The members listed in this directory have paid for the opportunity to advertise herein. The club does not endorse or recommend any breeder, nor does it guarantee the puppies or services of any breeder. This directory is designed for the convenience of prospective owners of Rhodesian Ridgebacks trying to locate a puppy or a grown dog, or for those seeking a stud service or a rescue dog. Since the club makes no recommendations, it is suggested that a potential buyer or breeder contact several of the breeders in this directory in order to develop a frame of reference. As you interview a breeder, look for a person who is dedicated to the improvement of the breed, who only breeds when they feel they can make an improvement in their already show-quality breeding stock, and someone who does not produce Ridgebacks for profit. Be advised that everyone who advertises in this directory has agreed to abide by the Club's Code of Ethics, as printed herein.
More specifically, they have agreed to the following conditions:
1. Will x-ray the hips of all breeding stock.
2. For breeding purposes, will use only dogs free of hip dysplasia.
3. Have obtained an OFA (Orthopedic Foundation for Animals) certification of clear hips, or an OFA Preliminary x-ray.

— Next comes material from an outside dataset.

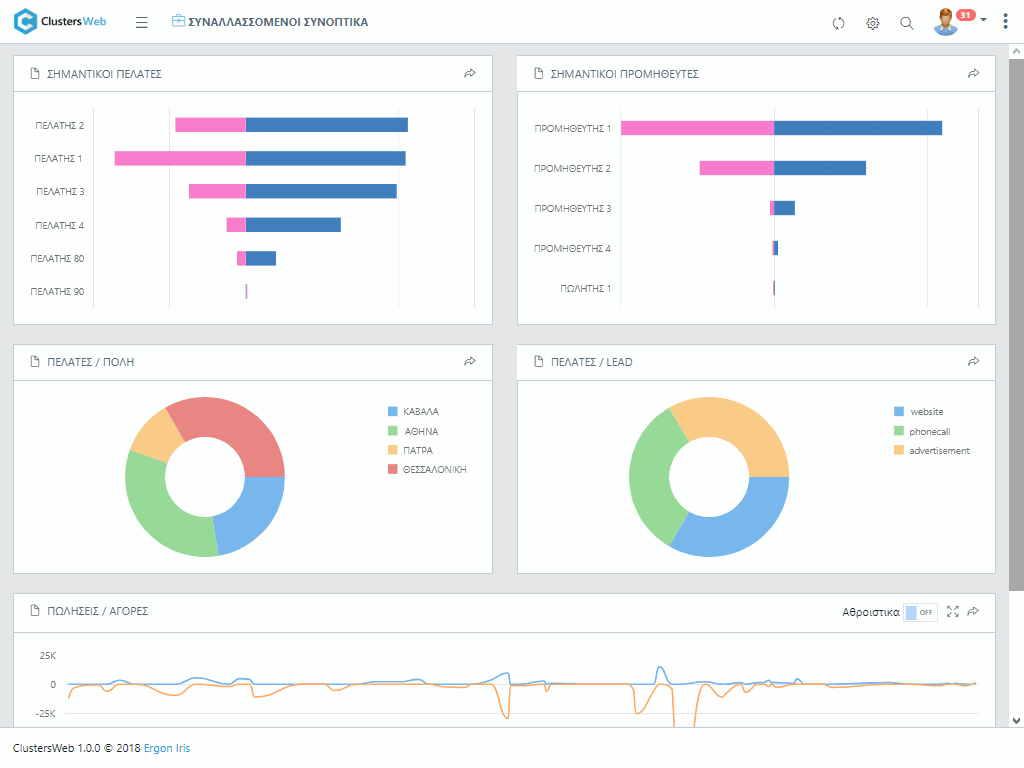Click ΣΥΝΑΛΛΑΣΣΟΜΕΝΟΙ ΣΥΝΟΠΤΙΚΑ page title
The width and height of the screenshot is (1024, 768).
point(277,22)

4. Agree to abide by the Club's Bylaws, Code of Ethics and the regulations of The American Kennel Club.
ANYONE WHO DEVIATES IN ANY FASHION FROM THE CODE OF ETHICS SHOULD BE AVOIDED
There are several things you should expect to receive when you purchase a puppy or an older dog from a breeder in this directory:
1. The AKC Registration Application, completed and signed by the breeder, should be provided to you at the time you take the puppy home. The papers are never to be sold separately from the puppy. If there is a co-ownership agreement involved, be certain that you fully understand the impact of the co-ownership and that you receive a copy of any contract or agreement that you sign. All co-owners have a legal right to the dog.

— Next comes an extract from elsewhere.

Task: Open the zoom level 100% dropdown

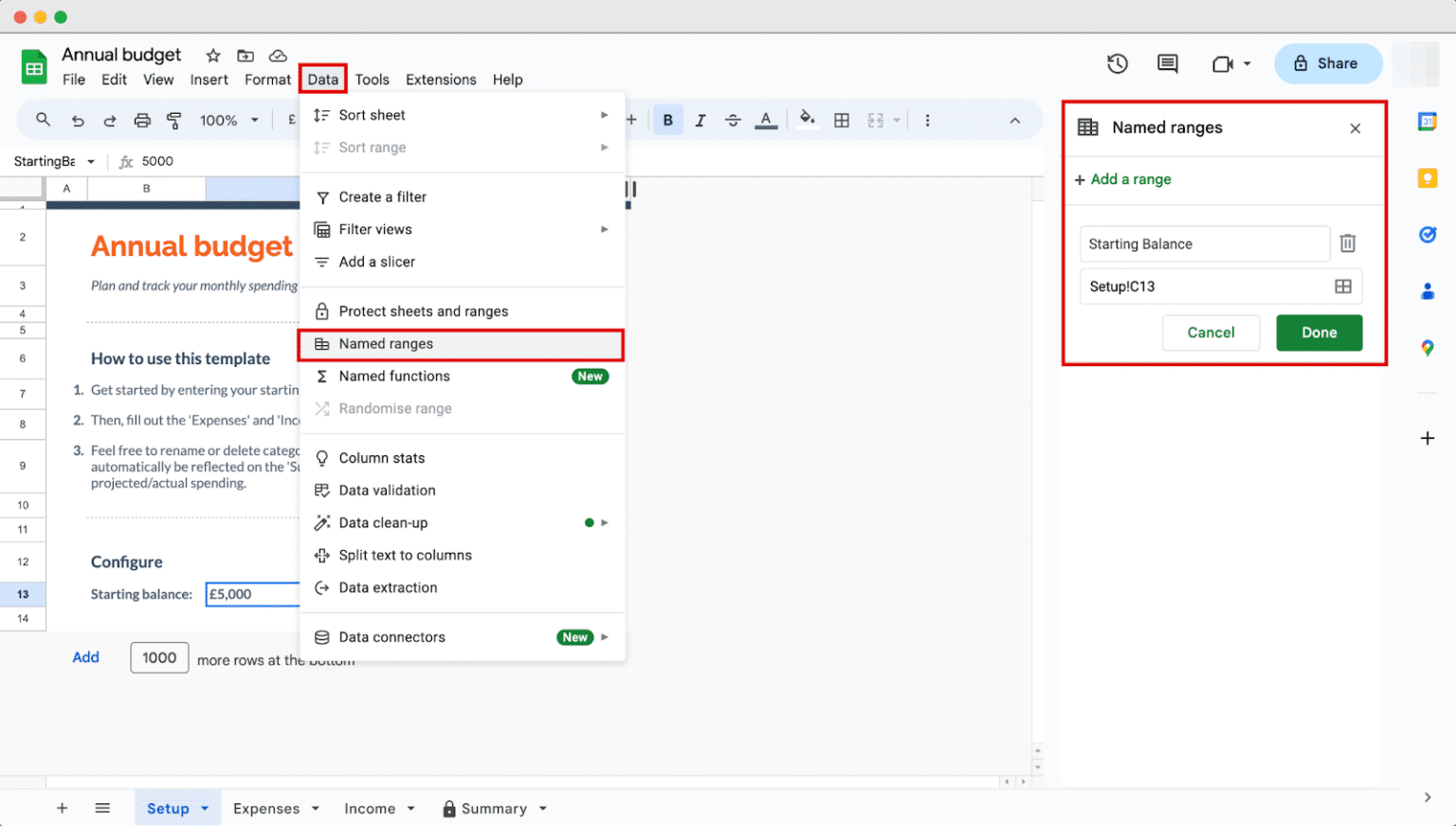Action: point(228,119)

2. The Medical Record, containing puppy's date of birth and dates of inoculations and ormings, on the veterinarian's letterhead or medical jacket with his name, address, and phone number, so that he may be contacted if necessary. A 48-hour health guarantee is standard, giving you time to have the puppy checked by your own veterinarian to assure its health.
3. A Pedigree, signed by the breeder, containing the AKC registration numbers of the pup's parents and any available registration and OFA numbers of the puppy's ancestors. Photos of parents are optional, but always a nice touch. You should ask to see the OFA certificate for each of the parents, and the breeder should be able to give you the OFA history of all the dogs in the pedigree.
4. An Instruction Sheet, giving the quantity of food the puppy has been eating, the brand of food recommended by the breeder, and the schedule on which the puppy has been fed. This is very important, since verbal instructions are quite often forgotten as you concentrate all of your attention on the new puppy and taking it home.
5. A small supply of puppy's current food and a gallon jug of puppy's water, to be replaced by your water as the puppy drinks, so that the puppy will not suffer digestive upset from the change.